Our method of experimentation is modeled on the Agile Growth Process, which differentiates between different levels of experimentation and is analogous to the McKinsey 3 Horizons model
The Agile Growth Process model assumes the following laws:
- All experiments follow the same principles, which are to Analyze, Prioritize, Validate
- To analyze is to find qualified growth hypotheses by understanding customer reality
- To prioritize is to consciously focus on the most promising hypotheses
- To validate is to trade fair on the basis of real business objectives what works and what doesn’t
- If a hypothesis can be linked to a business goal, this should be the basis for turning the insight into real growth
This may sound simple, and it can be, but to embrace the model will take more than just an ideation workshop. Designing valuable growth hypotheses are the result of systematic and continuous research into the customer experience. It requires you as an organization to have a deep and real understanding of your customer at all touch points.

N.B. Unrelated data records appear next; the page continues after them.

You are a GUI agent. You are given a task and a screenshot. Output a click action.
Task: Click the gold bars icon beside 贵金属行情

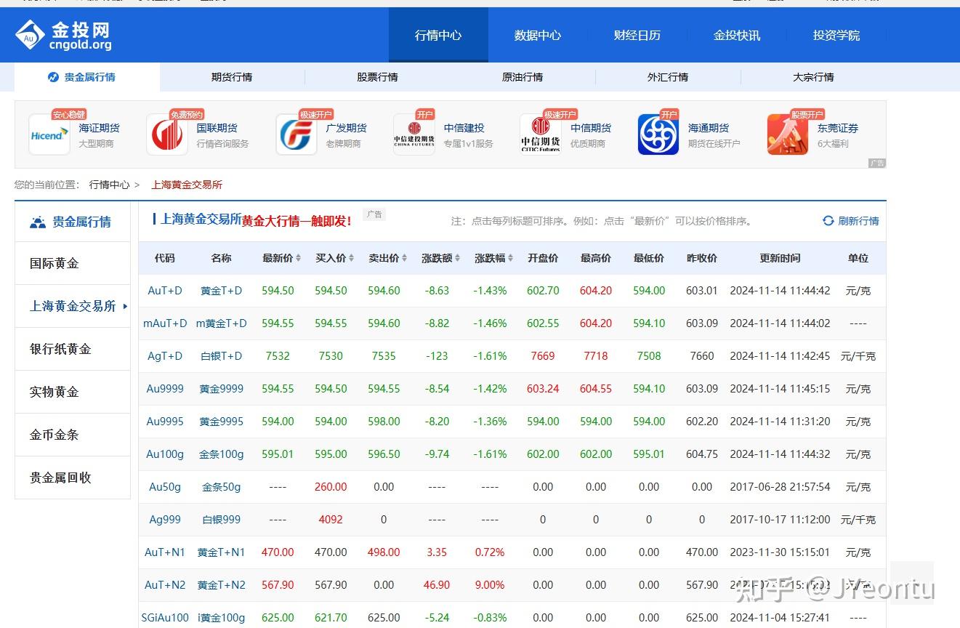pos(37,221)
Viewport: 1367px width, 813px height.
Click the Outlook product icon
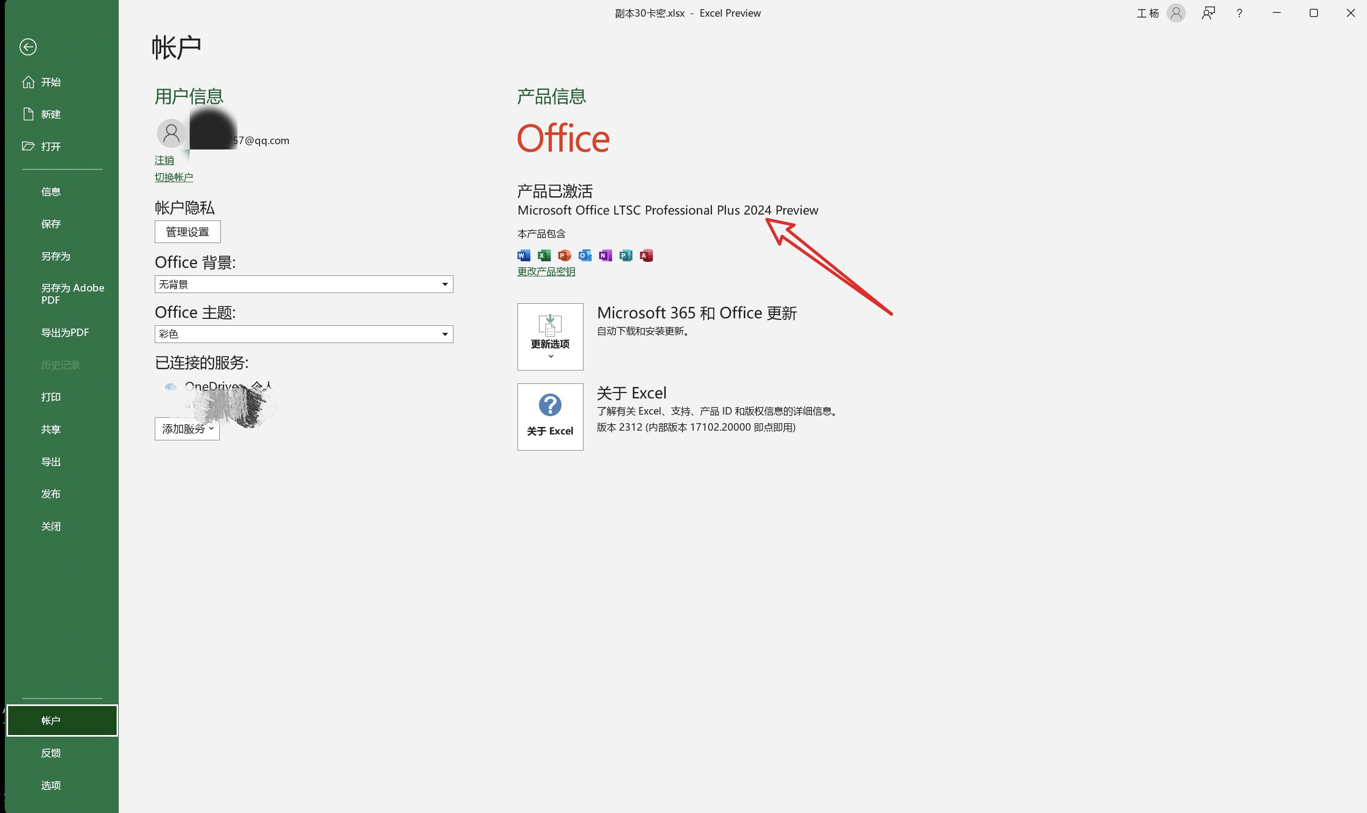585,255
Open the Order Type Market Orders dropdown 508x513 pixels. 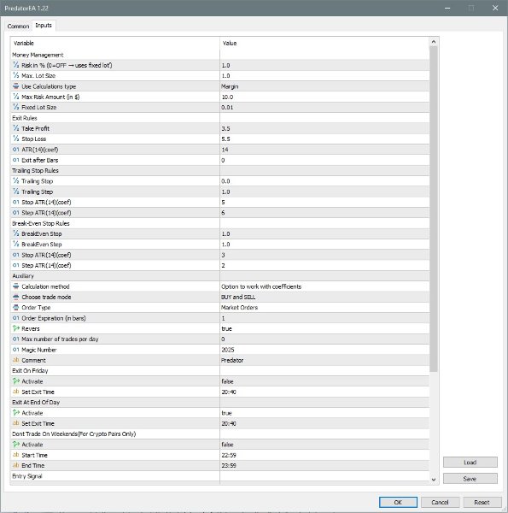click(324, 308)
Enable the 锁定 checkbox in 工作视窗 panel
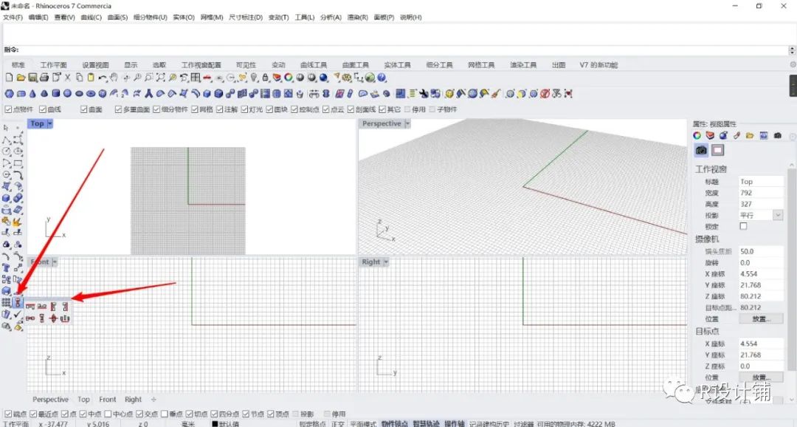The width and height of the screenshot is (797, 427). click(744, 225)
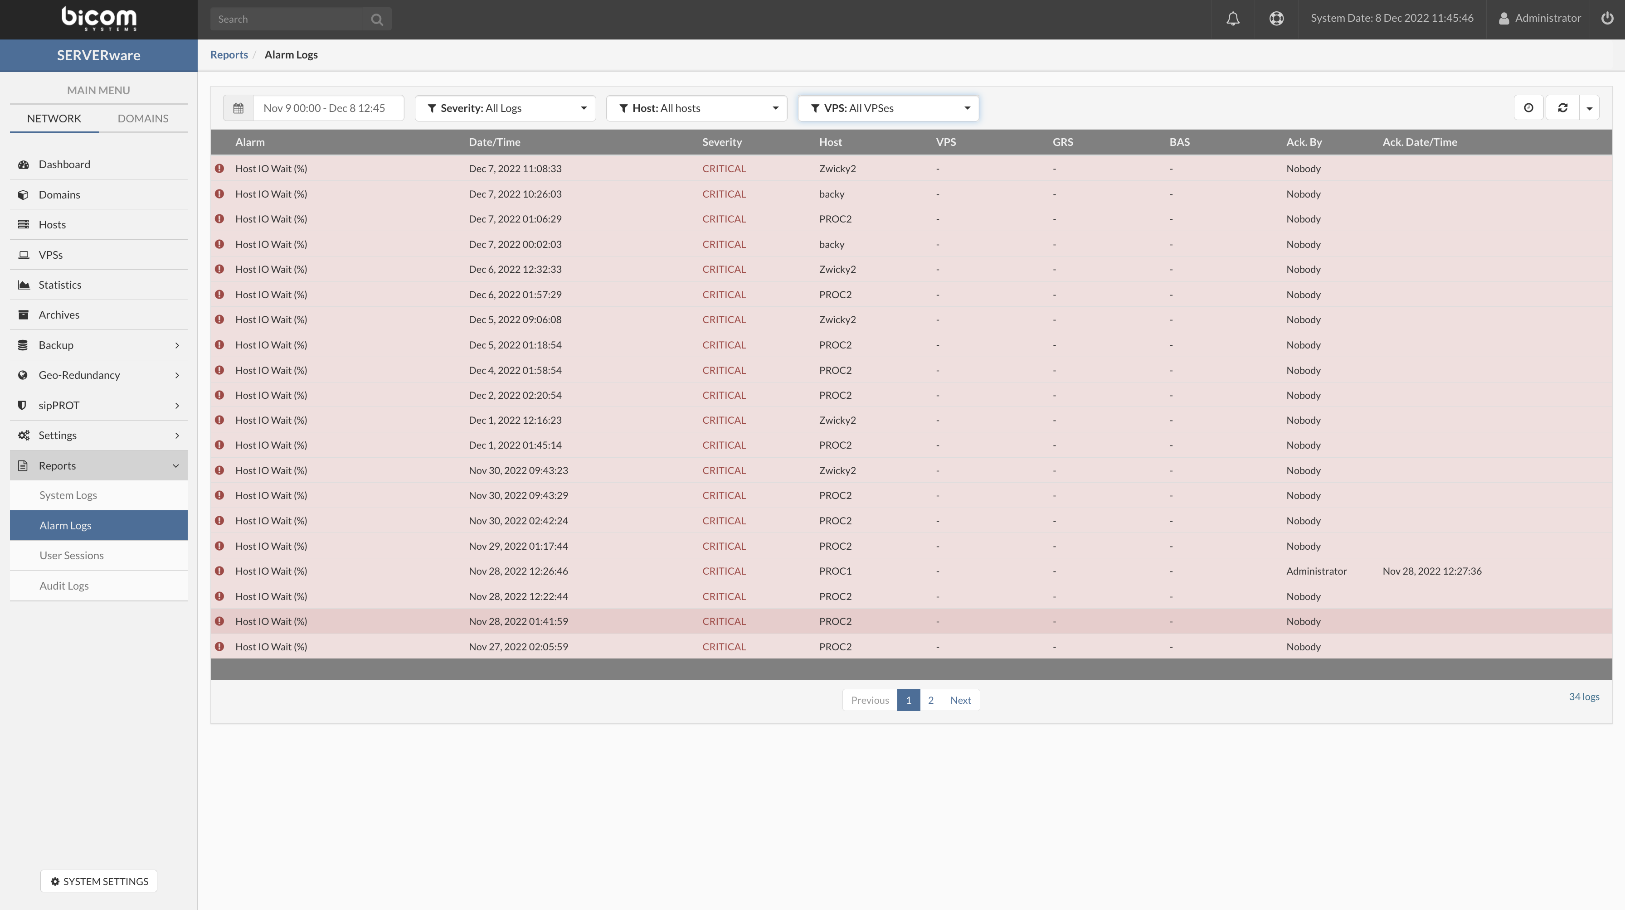Open the notifications bell icon
The height and width of the screenshot is (910, 1625).
[x=1233, y=18]
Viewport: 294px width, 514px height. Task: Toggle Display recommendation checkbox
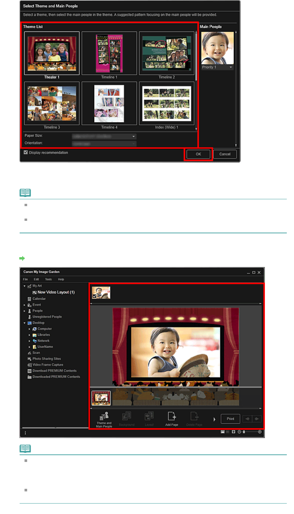point(26,152)

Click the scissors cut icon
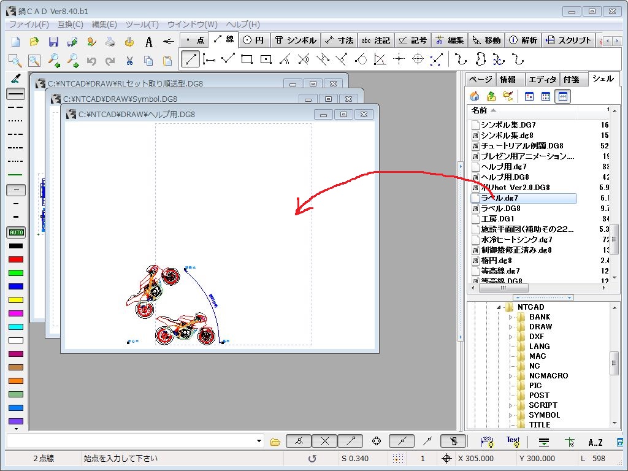pos(129,61)
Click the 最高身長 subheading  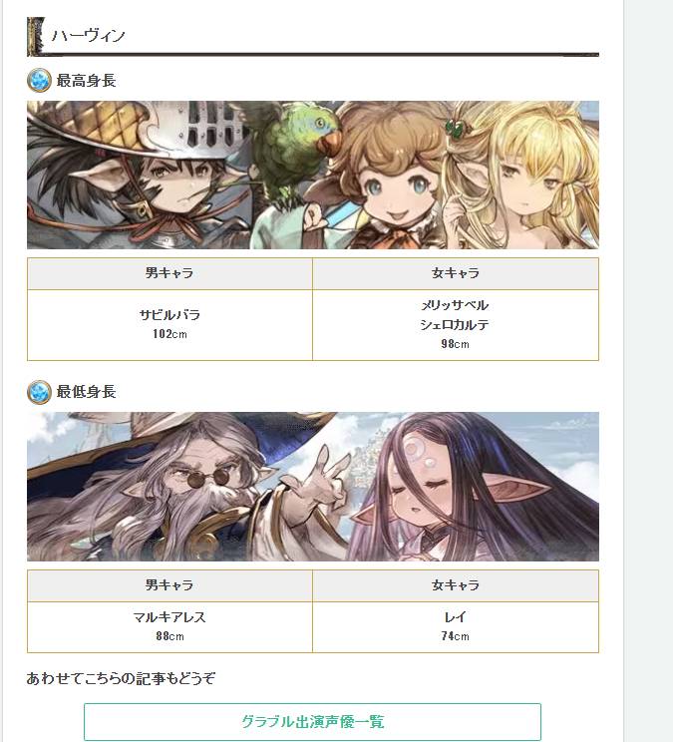[86, 81]
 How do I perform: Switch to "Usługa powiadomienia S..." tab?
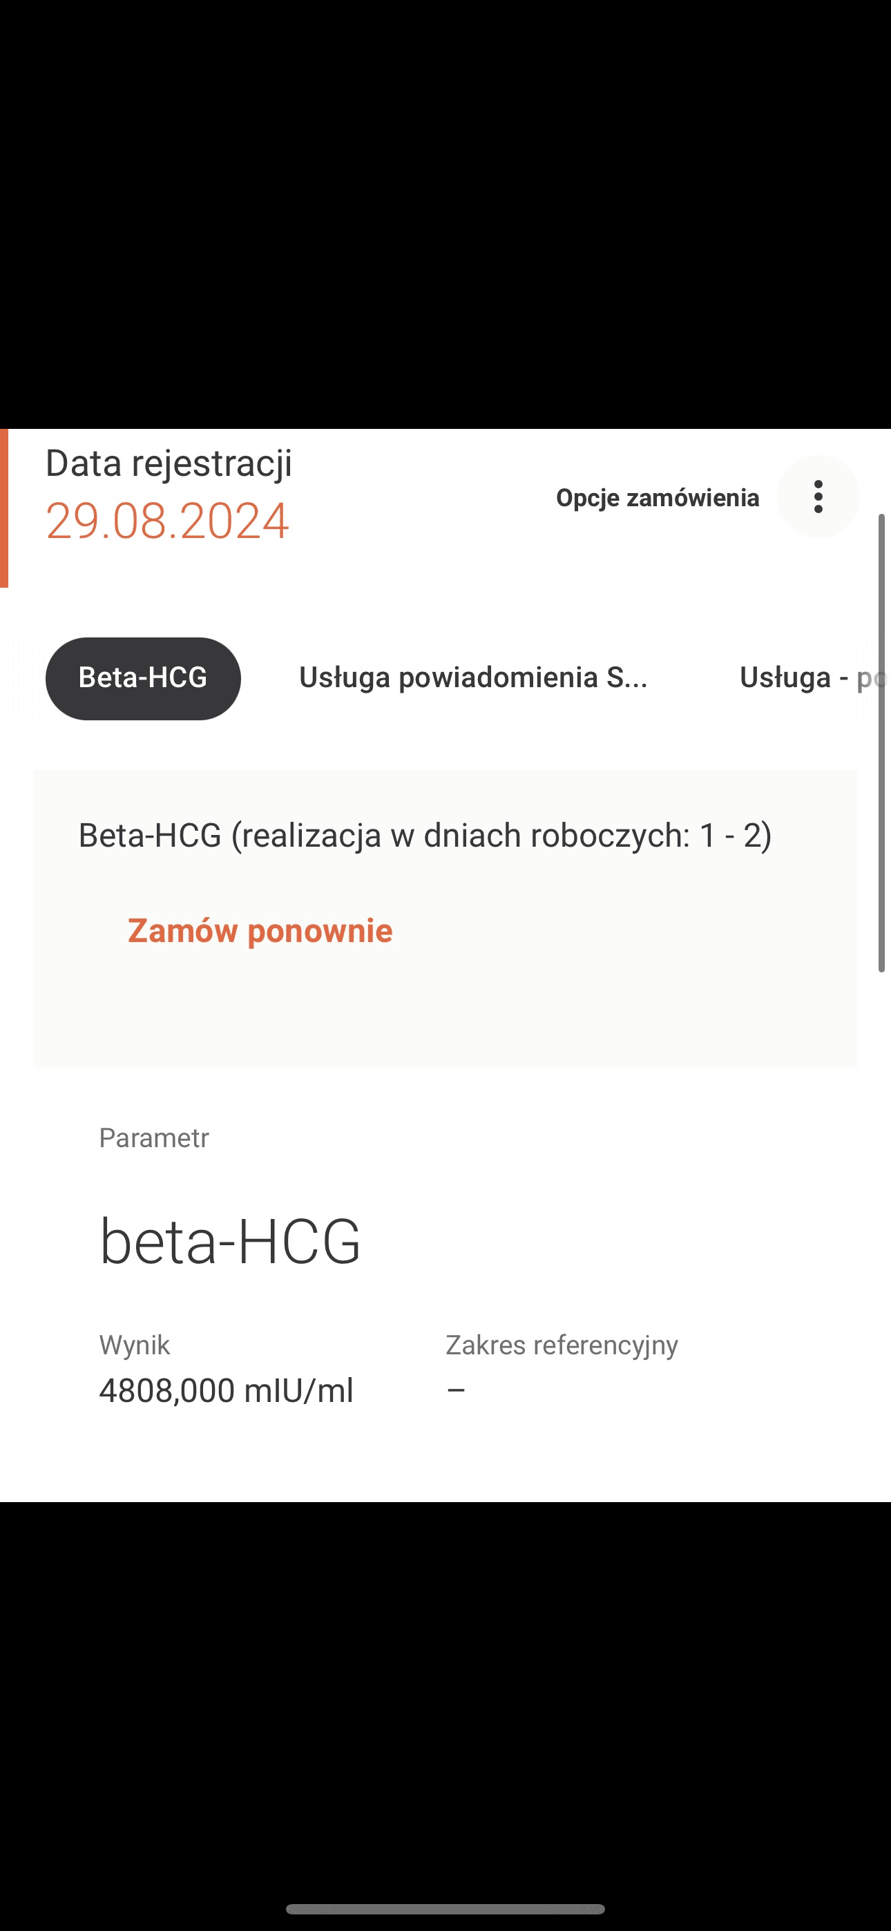pos(473,678)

7 questions you should ask to understand your organization’s adaptability level
- Do we investigate customer reality at all?
- How has customer reality changed in the current situation?
- Which, if any, part of the change will be sustainable beyond the crisis?
- How can we transform this change into business opportunities?
- Do we measure the right goals?
- Can we prioritize correctly in the current time?
- How will this affect our business in the long term?
In today’s world, the ability to experiment, learn, adapt, and therefore to react to change is not a “nice to have”; it is essential for business survival. It is through experimentation that organizations operationalize their adaptability, and allow them to connect business goals with customer behaviour while ensuring measurable outcomes. Those who fail to do so will likely fall behind.